Development and evaluation of a new 3D-Nrf2 Reporter Epidermis Model to Expand the Applicability Domain of Skin Sensitization Testing

Safety assessment strategies based on New Approach Methodologies (NAMs) are essential to cosmetic industry and increasingly considered as valid approaches by regulatory bodies. The progress in development and use of OECD-validated in vitro methods for skin sensitization assessment is promising. However, the applicability domains of most methods remain restricted by technical limitations and their reliance on aqueous systems lacks realistic exposure conditions and effects of skin barrier functionality. These constraints are particularly relevant for lipophilic compounds, polymers, and complex mixtures.

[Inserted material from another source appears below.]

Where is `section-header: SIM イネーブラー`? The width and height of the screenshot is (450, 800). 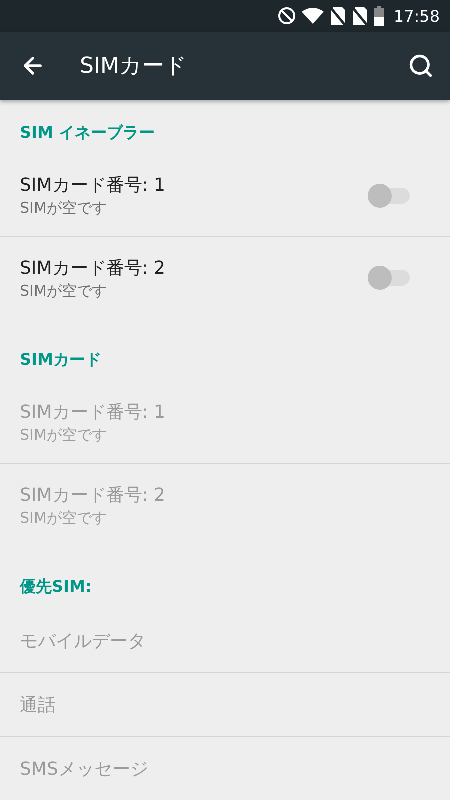
section-header: SIM イネーブラー is located at coordinates (88, 133).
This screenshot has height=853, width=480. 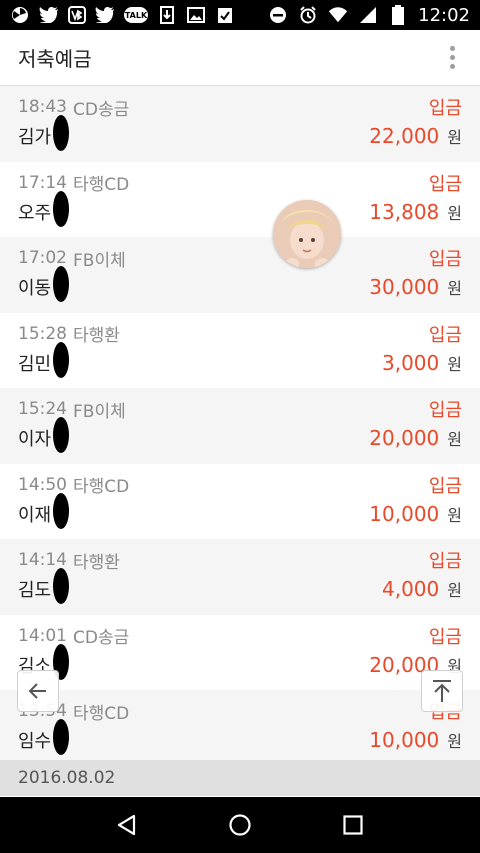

To address these limitations, we developed a 3D Nrf2 reporter epidermis model based on a newly constructed, immortalized human keratinocyte-derived cell line stably transfected with a pIGB-Nrf2-SEAP vector, resulting in a genomically integrated SEAP reporter under Keap1-ARE-Nrf2 control. The cell line differentiates under air-liquid interface conditions, forming a 3D model that exhibits a stratified epidermal architecture and characteristic differentiation marker distributions. Importantly, both the cell line and the 3D model are cultivated under animal-origin-free conditions. First, we characterized basal SEAP expression and Nrf2 activation in response to skin sensitizers by testing 10 reference compounds under 2D culture conditions. The results from two independent labs demonstrated high inter- and intra-lab reproducibility and were used to develop a preliminary prediction model, which showed a promising predictive performance (80% and 70% accuracy compared to LLNA and human data, respectively). Subsequently, 5 proficiency compounds were tested under 3D culture conditions, and the model correctly predicted the skin sensitizers and non-sensitizers. Next, we evaluated the capacity of the 3D Nrf2 reporter epidermis model to predict the skin sensitization potential of 10 lipophilic compounds. To optimize testing conditions, solvent compatibility studies were carried out, identifying acetone–olive oil (AOO) and DMSO as optimal vehicles. SEAP induction studies were performed for each compound testing at least 5 concentrations and maintaining cell viability >70%. Medium samples were collected and analyzed for SEAP activity after 24 h of exposure. Results demonstrate that the 3D epidermis model enables topical exposure and reliably detects Nrf2 activation by lipophilic sensitizers. Hence, our model conceptually adheres to established NAMs addressing key event 2 of the skin sensitization adverse outcome pathway and holds promise to broaden the applicability domain for skin sensitization assessment under in vivo-relevant exposure conditions. Additional experiments are required to substantiate the model’s predictive capacity, refine the preliminary prediction model and explore potential additional benefits such as kinetic analyses of the Nrf2 response, comparative characterization of effects after topical vs. systemic exposure and the effects of repeated application on the Nrf2 response.